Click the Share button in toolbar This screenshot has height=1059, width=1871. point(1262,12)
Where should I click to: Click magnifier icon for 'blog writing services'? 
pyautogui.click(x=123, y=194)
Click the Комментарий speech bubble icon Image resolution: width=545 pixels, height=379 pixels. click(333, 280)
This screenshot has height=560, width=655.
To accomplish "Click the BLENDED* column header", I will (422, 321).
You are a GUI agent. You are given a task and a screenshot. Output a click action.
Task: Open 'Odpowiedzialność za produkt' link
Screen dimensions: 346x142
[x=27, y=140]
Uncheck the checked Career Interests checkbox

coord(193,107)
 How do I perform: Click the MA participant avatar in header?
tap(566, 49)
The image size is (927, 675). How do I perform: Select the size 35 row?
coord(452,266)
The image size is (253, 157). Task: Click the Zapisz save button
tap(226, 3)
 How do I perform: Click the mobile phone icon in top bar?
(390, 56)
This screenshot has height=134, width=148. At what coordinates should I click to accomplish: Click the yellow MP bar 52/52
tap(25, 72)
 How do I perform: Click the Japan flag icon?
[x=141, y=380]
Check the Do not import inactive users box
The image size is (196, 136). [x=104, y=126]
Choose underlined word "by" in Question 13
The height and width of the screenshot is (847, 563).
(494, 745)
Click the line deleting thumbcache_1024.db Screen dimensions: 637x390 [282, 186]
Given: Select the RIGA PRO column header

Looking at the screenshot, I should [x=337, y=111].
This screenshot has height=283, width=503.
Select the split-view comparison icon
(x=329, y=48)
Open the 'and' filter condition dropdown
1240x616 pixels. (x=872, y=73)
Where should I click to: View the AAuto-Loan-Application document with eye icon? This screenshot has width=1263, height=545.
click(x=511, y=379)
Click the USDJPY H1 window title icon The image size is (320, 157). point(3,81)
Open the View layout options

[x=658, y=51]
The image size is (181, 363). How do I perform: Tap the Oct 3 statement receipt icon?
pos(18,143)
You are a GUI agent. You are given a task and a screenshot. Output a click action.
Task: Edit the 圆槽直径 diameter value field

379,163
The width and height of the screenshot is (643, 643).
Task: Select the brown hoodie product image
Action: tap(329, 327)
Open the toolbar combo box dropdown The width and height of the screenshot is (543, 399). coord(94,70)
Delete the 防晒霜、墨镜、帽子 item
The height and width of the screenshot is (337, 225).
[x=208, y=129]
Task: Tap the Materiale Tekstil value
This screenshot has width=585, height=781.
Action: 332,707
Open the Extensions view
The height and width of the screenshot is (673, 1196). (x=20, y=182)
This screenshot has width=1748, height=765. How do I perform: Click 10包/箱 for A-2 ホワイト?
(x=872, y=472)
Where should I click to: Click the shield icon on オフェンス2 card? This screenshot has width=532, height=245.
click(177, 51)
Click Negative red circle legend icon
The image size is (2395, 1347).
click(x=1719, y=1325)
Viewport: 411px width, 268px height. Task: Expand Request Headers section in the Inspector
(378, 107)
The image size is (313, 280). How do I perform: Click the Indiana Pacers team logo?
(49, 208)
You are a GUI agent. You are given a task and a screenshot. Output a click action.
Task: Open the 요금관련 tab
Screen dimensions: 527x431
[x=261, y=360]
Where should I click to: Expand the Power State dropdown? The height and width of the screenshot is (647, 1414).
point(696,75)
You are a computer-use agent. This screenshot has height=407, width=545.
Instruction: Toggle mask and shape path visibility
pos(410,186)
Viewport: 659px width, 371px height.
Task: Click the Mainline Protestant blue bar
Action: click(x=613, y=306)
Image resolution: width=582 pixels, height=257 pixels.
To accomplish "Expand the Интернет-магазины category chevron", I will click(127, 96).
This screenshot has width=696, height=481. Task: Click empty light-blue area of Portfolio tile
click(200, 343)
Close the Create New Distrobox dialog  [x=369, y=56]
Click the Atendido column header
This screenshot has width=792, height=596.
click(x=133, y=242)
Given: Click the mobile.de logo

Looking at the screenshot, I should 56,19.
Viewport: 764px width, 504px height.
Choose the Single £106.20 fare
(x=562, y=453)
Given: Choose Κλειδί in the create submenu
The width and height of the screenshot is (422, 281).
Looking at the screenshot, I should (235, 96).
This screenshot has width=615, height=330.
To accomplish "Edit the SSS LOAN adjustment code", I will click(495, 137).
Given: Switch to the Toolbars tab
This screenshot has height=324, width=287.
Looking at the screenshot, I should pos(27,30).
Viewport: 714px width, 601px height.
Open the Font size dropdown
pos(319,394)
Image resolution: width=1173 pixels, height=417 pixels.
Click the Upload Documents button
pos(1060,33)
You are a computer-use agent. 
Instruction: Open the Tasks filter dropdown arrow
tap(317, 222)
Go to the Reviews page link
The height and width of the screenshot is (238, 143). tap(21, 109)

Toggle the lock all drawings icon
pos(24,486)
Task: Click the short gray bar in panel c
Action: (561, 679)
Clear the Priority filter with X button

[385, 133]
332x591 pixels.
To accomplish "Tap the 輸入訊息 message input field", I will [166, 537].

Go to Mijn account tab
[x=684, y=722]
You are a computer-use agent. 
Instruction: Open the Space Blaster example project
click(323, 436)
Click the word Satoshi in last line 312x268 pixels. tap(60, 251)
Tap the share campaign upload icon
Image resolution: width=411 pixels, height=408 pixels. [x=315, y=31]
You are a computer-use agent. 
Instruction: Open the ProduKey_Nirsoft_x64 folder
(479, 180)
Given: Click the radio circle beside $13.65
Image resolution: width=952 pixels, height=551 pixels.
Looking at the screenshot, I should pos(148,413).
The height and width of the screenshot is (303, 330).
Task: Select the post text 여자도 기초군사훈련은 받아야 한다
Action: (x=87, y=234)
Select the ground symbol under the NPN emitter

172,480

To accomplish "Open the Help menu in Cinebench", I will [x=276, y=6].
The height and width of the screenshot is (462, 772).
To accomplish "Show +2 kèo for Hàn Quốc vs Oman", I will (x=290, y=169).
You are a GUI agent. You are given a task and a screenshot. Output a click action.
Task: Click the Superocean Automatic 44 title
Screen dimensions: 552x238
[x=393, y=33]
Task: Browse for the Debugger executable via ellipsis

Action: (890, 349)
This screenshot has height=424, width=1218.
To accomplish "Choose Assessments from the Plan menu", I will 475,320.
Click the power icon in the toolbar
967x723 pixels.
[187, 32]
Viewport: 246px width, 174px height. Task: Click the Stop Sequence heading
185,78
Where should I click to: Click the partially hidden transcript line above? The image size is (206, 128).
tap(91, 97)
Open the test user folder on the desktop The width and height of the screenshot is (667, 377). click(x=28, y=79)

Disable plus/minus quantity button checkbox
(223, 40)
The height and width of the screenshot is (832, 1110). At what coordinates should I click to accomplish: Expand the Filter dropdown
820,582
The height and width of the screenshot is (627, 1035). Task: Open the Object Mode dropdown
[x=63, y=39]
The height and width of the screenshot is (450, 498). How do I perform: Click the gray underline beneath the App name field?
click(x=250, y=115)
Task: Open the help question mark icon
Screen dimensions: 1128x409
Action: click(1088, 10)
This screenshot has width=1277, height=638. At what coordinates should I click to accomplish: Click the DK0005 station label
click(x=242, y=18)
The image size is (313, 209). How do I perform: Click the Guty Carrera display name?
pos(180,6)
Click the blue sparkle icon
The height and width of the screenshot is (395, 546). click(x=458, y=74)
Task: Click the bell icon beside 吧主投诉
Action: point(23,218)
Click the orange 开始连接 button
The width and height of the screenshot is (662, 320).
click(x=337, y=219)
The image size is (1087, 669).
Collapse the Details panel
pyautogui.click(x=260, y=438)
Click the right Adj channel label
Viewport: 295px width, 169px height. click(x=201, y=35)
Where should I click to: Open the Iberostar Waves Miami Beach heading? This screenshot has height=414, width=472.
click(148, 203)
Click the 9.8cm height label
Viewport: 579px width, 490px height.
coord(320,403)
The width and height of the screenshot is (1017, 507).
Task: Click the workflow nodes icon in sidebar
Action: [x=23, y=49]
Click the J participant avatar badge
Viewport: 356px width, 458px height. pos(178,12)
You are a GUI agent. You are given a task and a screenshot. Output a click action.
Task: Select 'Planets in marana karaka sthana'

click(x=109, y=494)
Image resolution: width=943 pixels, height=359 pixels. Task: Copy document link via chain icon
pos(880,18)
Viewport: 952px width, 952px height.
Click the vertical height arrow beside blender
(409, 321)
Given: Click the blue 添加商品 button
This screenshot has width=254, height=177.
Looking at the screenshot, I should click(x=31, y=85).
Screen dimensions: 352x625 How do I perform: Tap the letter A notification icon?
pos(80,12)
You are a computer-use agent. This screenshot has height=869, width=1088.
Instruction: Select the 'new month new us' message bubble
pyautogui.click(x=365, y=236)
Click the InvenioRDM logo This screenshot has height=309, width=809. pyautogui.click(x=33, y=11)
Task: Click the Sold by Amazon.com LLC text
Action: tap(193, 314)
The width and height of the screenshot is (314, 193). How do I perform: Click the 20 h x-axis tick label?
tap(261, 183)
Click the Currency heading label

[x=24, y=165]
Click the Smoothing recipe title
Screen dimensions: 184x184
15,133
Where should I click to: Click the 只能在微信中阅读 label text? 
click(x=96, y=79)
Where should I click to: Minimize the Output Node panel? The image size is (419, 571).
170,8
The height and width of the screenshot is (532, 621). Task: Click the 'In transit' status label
=-=-=
▶ [Problem to solve]: Starting at the beginning of the entries and ending at the line containing "Click the Комментарий", inclusive, give those lines again with their requests, scaling every coordinate in the answers by 2.25 and rounding each to a whole number, halves up.

▶ [Expected answer]:
Click the Share button in toolbar This screenshot has height=1059, width=1871. point(2840,27)
Where should I click to: Click magnifier icon for 'blog writing services'? 
pyautogui.click(x=277, y=437)
Click the Комментарий speech bubble icon Image resolution: width=545 pixels, height=379 pixels. click(749, 630)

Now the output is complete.